Dataset records -
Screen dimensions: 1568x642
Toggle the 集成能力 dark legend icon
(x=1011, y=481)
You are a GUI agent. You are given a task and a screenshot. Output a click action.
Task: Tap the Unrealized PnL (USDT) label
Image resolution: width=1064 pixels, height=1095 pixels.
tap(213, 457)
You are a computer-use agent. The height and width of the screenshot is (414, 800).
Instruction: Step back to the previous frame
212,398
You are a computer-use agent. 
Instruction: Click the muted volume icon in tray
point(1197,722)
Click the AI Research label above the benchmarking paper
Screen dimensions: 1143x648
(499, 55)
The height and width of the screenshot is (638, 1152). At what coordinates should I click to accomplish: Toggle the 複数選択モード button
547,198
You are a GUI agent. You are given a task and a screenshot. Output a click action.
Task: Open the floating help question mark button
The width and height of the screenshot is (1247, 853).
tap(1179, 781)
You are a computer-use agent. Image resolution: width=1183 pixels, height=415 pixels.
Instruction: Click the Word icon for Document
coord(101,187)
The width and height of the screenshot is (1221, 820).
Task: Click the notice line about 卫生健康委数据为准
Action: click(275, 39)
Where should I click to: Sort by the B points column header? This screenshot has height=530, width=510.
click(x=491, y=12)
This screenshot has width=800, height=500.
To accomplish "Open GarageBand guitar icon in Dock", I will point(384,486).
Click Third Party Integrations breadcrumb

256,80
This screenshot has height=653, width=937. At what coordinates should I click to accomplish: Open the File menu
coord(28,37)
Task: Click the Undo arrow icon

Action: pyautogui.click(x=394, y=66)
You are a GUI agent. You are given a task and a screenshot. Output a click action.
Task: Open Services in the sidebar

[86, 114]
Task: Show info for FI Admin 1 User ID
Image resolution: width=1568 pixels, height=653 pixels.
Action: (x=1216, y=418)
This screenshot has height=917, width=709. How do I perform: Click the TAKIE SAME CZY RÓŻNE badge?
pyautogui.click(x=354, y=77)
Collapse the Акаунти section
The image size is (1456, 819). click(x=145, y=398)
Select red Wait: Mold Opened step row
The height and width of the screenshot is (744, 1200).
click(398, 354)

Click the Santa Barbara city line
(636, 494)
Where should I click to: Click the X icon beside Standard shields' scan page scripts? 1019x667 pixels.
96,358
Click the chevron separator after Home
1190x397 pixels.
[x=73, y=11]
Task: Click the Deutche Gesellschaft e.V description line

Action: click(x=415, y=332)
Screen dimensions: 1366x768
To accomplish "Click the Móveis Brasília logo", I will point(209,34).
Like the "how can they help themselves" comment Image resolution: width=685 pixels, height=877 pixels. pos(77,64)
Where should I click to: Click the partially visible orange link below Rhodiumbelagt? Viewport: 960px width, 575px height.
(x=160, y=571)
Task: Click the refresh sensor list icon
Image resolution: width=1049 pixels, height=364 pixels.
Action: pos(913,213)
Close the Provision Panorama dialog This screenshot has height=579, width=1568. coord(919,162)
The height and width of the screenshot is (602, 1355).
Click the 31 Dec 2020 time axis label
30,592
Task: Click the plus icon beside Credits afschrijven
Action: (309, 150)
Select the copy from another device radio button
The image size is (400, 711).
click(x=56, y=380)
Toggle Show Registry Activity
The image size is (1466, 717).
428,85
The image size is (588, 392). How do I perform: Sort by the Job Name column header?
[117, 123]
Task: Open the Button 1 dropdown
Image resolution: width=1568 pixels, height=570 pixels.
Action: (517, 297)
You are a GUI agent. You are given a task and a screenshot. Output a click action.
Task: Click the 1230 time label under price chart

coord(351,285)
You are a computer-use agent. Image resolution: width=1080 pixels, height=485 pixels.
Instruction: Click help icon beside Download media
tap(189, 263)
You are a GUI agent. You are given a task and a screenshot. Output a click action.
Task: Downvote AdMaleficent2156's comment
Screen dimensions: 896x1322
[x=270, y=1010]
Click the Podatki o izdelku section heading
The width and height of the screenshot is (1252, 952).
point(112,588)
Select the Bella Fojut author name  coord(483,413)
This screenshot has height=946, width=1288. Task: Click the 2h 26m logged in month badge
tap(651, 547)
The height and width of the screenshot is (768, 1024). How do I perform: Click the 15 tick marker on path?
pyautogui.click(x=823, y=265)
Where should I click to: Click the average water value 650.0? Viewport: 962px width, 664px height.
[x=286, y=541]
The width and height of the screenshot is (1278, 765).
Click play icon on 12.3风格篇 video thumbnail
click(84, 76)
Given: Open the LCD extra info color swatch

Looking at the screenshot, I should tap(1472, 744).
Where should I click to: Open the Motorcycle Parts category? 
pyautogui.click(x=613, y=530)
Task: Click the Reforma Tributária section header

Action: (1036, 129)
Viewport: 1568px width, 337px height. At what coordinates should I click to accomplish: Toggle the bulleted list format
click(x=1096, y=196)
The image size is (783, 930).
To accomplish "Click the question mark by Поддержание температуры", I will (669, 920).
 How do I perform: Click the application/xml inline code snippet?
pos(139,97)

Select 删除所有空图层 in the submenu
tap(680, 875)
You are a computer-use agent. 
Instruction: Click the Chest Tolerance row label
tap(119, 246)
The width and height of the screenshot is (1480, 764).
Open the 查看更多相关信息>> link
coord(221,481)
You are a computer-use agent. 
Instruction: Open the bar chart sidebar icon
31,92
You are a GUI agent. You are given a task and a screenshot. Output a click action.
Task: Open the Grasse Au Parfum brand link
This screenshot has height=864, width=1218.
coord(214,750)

Task item - Having read the material, return all of it word for word.

Answer for this exercise -
Screen dimensions: 1568x642
Toggle the 集成能力 dark legend icon
(x=1011, y=481)
You are a GUI agent. You are given a task and a screenshot. Output a click action.
Task: Tap the Unrealized PnL (USDT) label
Image resolution: width=1064 pixels, height=1095 pixels.
tap(213, 457)
You are a computer-use agent. The height and width of the screenshot is (414, 800).
Instruction: Step back to the previous frame
212,398
You are a computer-use agent. 
Instruction: Click the muted volume icon in tray
point(1197,722)
Click the AI Research label above the benchmarking paper
Screen dimensions: 1143x648
(499, 55)
The height and width of the screenshot is (638, 1152). At what coordinates should I click to accomplish: Toggle the 複数選択モード button
547,198
You are a GUI agent. You are given a task and a screenshot. Output a click action.
Task: Open the floating help question mark button
The width and height of the screenshot is (1247, 853).
tap(1179, 781)
You are a computer-use agent. Image resolution: width=1183 pixels, height=415 pixels.
Instruction: Click the Word icon for Document
coord(101,187)
The width and height of the screenshot is (1221, 820).
Task: Click the notice line about 卫生健康委数据为准
Action: click(275, 39)
Where should I click to: Sort by the B points column header? This screenshot has height=530, width=510.
click(x=491, y=12)
This screenshot has width=800, height=500.
To accomplish "Open GarageBand guitar icon in Dock", I will point(384,486).
Click Third Party Integrations breadcrumb

256,80
This screenshot has height=653, width=937. At what coordinates should I click to accomplish: Open the File menu
coord(28,37)
Task: Click the Undo arrow icon

Action: pyautogui.click(x=394, y=66)
You are a GUI agent. You are given a task and a screenshot. Output a click action.
Task: Open Services in the sidebar

[86, 114]
Task: Show info for FI Admin 1 User ID
Image resolution: width=1568 pixels, height=653 pixels.
Action: (x=1216, y=418)
This screenshot has height=917, width=709. How do I perform: Click the TAKIE SAME CZY RÓŻNE badge?
pyautogui.click(x=354, y=77)
Collapse the Акаунти section
The image size is (1456, 819). click(x=145, y=398)
Select red Wait: Mold Opened step row
The height and width of the screenshot is (744, 1200).
click(398, 354)

Click the Santa Barbara city line
(636, 494)
Where should I click to: Click the X icon beside Standard shields' scan page scripts? 1019x667 pixels.
96,358
Click the chevron separator after Home
1190x397 pixels.
[x=73, y=11]
Task: Click the Deutche Gesellschaft e.V description line

Action: click(x=415, y=332)
Screen dimensions: 1366x768
To accomplish "Click the Móveis Brasília logo", I will point(209,34).
Like the "how can they help themselves" comment Image resolution: width=685 pixels, height=877 pixels. pos(77,64)
Where should I click to: Click the partially visible orange link below Rhodiumbelagt? Viewport: 960px width, 575px height.
(x=160, y=571)
Task: Click the refresh sensor list icon
Image resolution: width=1049 pixels, height=364 pixels.
Action: pos(913,213)
Close the Provision Panorama dialog This screenshot has height=579, width=1568. coord(919,162)
The height and width of the screenshot is (602, 1355).
Click the 31 Dec 2020 time axis label
30,592
Task: Click the plus icon beside Credits afschrijven
Action: (309, 150)
Select the copy from another device radio button
The image size is (400, 711).
click(x=56, y=380)
Toggle Show Registry Activity
The image size is (1466, 717).
428,85
The image size is (588, 392). How do I perform: Sort by the Job Name column header?
[117, 123]
Task: Open the Button 1 dropdown
Image resolution: width=1568 pixels, height=570 pixels.
Action: (517, 297)
You are a GUI agent. You are given a task and a screenshot. Output a click action.
Task: Click the 1230 time label under price chart

coord(351,285)
You are a computer-use agent. Image resolution: width=1080 pixels, height=485 pixels.
Instruction: Click help icon beside Download media
tap(189, 263)
You are a GUI agent. You are given a task and a screenshot. Output a click action.
Task: Downvote AdMaleficent2156's comment
Screen dimensions: 896x1322
[x=270, y=1010]
Click the Podatki o izdelku section heading
The width and height of the screenshot is (1252, 952).
point(112,588)
Select the Bella Fojut author name  coord(483,413)
This screenshot has height=946, width=1288. Task: Click the 2h 26m logged in month badge
tap(651, 547)
The height and width of the screenshot is (768, 1024). How do I perform: Click the 15 tick marker on path?
pyautogui.click(x=823, y=265)
Where should I click to: Click the average water value 650.0? Viewport: 962px width, 664px height.
[x=286, y=541]
The width and height of the screenshot is (1278, 765).
Click play icon on 12.3风格篇 video thumbnail
click(84, 76)
Given: Open the LCD extra info color swatch

Looking at the screenshot, I should tap(1472, 744).
Where should I click to: Open the Motorcycle Parts category? 
pyautogui.click(x=613, y=530)
Task: Click the Reforma Tributária section header

Action: (1036, 129)
Viewport: 1568px width, 337px height. At what coordinates should I click to accomplish: Toggle the bulleted list format
click(x=1096, y=196)
The image size is (783, 930).
To accomplish "Click the question mark by Поддержание температуры", I will (669, 920).
 How do I perform: Click the application/xml inline code snippet?
pos(139,97)

Select 删除所有空图层 in the submenu
tap(680, 875)
You are a computer-use agent. 
Instruction: Click the Chest Tolerance row label
tap(119, 246)
The width and height of the screenshot is (1480, 764).
Open the 查看更多相关信息>> link
coord(221,481)
You are a computer-use agent. 
Instruction: Open the bar chart sidebar icon
31,92
You are a GUI agent. You are given a task and a screenshot. Output a click action.
Task: Open the Grasse Au Parfum brand link
This screenshot has height=864, width=1218.
coord(214,750)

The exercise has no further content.